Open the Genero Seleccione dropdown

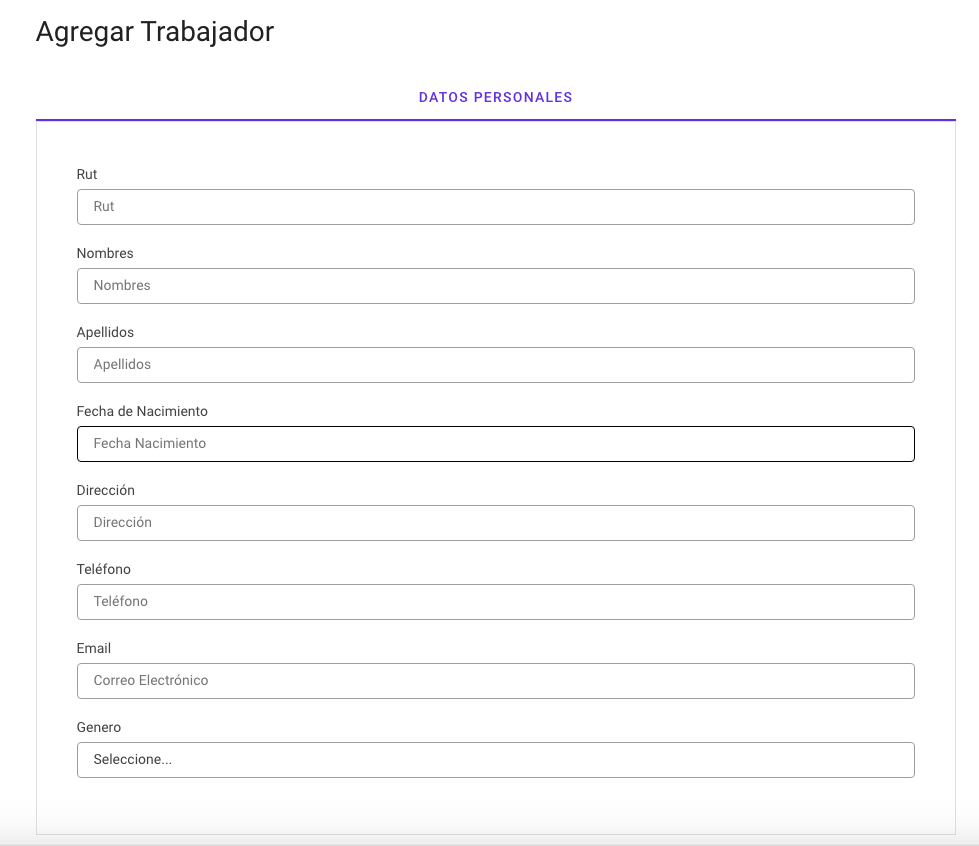pyautogui.click(x=495, y=760)
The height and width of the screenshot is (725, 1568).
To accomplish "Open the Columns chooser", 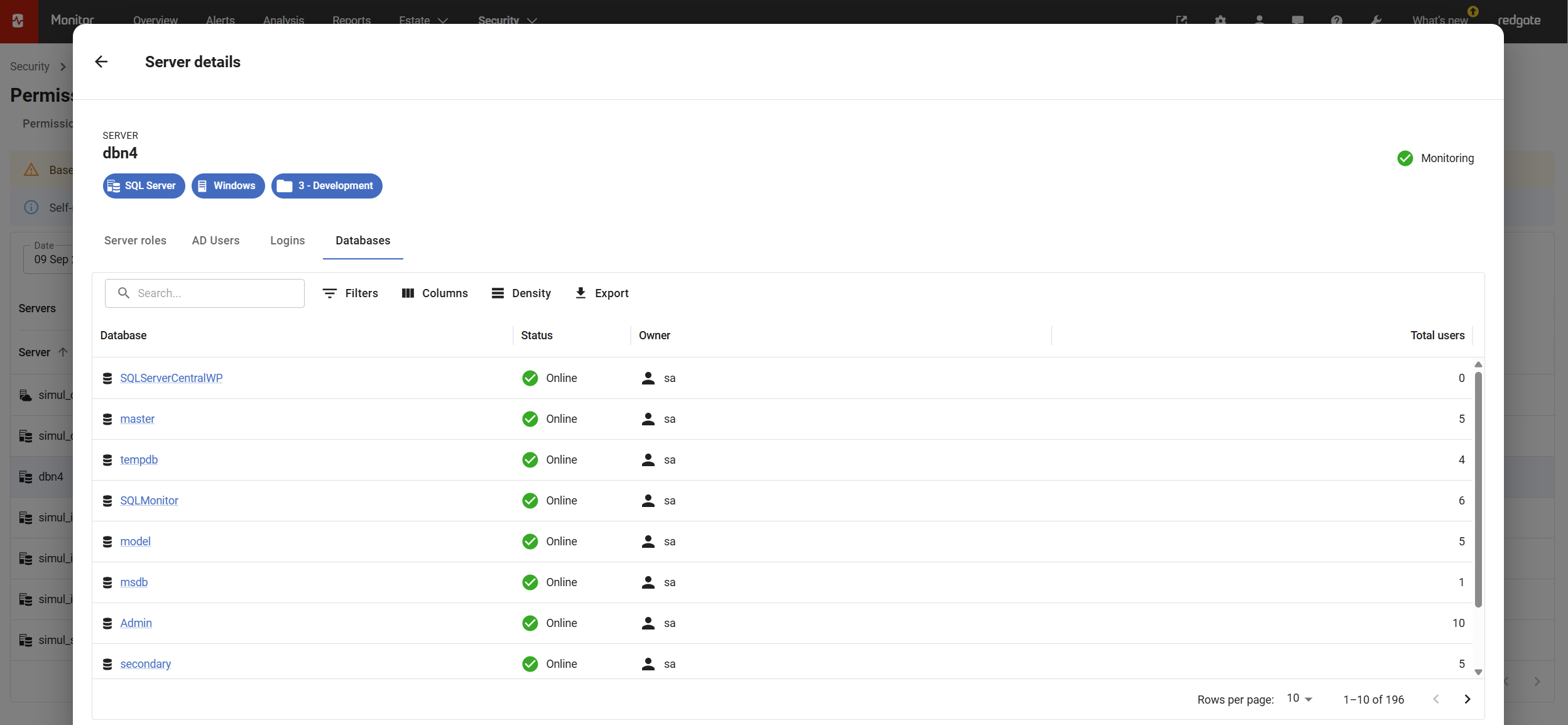I will click(435, 293).
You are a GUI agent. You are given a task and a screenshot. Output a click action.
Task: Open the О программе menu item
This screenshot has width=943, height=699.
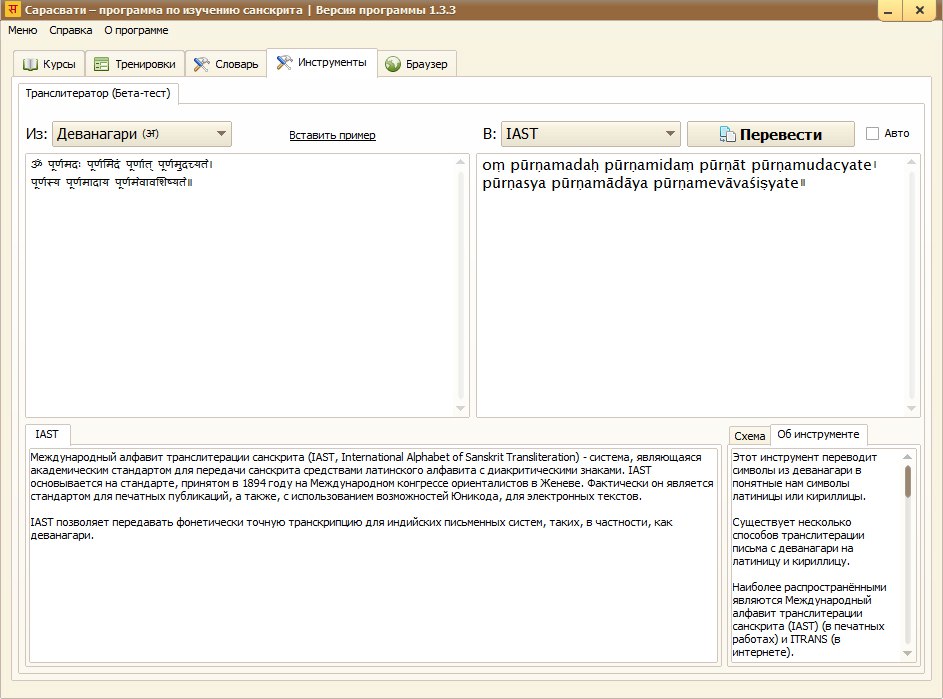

+ + + + + + +

_ISTRUZIONI ESERCIZIO_
Trasforma in un elenco numerato tutto ciò che va dalla riga che contiene "You are a GUI" giù fino alla fine delle voci, saltando le righe vuote. Lascia fuori dalla risposta le immagini.

_SOLUZIONE ESERCIZIO_
1. You are a GUI agent. You are given a task and a screenshot. Output a click action.
2. Task: Open the О программе menu item
3. This screenshot has width=943, height=699.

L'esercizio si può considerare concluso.